The business attire dress code guide

The business attire dress code guide part 1

Even if it is an unspoken dress code, it can often be required in traditional white-collar environments. If you know the business attire dress code, you are always appropriately dressed for client meetings, network meetings, board meetings, or general office occasions. You can wear it if you have to attend the funeral or if you are in court.

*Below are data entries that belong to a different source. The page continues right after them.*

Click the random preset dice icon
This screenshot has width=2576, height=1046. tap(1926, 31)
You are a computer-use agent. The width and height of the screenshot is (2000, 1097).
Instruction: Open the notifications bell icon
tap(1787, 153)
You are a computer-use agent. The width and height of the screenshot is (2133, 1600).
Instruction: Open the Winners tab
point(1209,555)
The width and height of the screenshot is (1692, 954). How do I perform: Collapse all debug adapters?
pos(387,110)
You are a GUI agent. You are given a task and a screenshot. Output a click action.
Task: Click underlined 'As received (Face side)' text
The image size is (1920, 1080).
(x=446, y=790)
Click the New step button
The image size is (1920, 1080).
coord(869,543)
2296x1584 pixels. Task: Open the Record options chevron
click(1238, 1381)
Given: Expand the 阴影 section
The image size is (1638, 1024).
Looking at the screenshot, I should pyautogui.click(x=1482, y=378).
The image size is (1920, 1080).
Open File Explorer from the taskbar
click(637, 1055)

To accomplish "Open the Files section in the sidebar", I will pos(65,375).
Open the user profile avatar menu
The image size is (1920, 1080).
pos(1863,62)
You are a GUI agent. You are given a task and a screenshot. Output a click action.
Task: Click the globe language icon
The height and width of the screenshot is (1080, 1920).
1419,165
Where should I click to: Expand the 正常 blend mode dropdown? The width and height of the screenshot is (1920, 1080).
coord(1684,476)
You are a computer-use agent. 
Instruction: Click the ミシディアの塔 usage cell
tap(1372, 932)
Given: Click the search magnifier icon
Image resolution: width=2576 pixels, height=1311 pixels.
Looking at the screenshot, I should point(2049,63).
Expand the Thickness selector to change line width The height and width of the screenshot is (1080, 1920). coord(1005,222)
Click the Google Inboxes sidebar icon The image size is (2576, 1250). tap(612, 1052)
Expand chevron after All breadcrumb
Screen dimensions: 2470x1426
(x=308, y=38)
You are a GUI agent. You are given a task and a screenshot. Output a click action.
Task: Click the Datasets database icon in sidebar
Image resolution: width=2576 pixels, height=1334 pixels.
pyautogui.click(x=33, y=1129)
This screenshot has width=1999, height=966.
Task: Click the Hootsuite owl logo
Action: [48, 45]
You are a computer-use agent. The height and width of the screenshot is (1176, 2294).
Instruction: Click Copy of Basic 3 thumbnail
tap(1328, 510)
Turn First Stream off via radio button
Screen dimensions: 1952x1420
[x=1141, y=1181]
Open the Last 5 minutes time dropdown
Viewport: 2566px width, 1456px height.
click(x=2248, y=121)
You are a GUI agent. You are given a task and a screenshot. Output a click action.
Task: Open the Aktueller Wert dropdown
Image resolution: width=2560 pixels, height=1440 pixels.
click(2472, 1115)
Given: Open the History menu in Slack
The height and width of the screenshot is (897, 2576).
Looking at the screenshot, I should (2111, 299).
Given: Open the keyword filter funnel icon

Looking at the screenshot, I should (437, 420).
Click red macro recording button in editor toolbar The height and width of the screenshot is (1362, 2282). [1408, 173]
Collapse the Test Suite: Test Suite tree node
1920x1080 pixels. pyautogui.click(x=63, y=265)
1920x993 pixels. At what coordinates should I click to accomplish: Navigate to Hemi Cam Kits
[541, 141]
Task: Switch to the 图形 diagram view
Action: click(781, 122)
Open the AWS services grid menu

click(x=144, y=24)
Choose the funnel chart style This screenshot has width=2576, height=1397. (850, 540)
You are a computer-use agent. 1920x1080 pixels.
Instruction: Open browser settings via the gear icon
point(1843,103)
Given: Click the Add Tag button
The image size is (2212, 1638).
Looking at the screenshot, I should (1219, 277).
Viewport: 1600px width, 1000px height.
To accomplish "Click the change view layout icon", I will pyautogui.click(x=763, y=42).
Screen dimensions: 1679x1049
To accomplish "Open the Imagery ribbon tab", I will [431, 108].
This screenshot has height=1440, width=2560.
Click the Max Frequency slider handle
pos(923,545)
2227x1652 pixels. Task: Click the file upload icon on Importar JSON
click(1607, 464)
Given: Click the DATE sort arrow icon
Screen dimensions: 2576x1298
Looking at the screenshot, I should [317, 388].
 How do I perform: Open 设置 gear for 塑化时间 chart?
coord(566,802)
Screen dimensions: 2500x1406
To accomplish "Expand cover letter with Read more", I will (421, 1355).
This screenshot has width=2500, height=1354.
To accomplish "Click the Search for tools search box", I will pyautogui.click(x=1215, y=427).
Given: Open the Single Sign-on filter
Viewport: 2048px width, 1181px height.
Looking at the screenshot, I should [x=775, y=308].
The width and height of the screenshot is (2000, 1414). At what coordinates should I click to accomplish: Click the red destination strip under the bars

History of a business attire dress code:

Until a few decades ago, the only appropriate garment for the office used to be a suit, meaning a matching pair of pants and jacket made from the same fabric in a dark color. This was a solid, sometimes faint stripes, there was always a conservative suit with a white or light blue dress shirt and some form of neckwear such as a tie. At the turn of the century, business attire was really only worn by the elite. In the very early days, a black coat was the proper business attire with black pants or cashmere striped pants and white shirts and dark neckwear. Later on, the morning coat became more popular and then that was followed by the lounge suit. In the 1920s, suits, as we know them today, became more popular and the morning coat became outdated and was really only worn by very old gentlemen who were just stuck with their tradition. At that point in time, business suit fabrics were still quite heavy and offices were usually cooler which is why you would see many men wear a waistcoat, it just helped to keep them warmer. In the 1950s the styles changed, lapel widths changed, the width of the tie changed, but other than that, the basic core principles of dark suit, white or light blue shirt, tie, and black leather dress shoes, remained the same. In the 1980s and 1990s, the power suit became popular.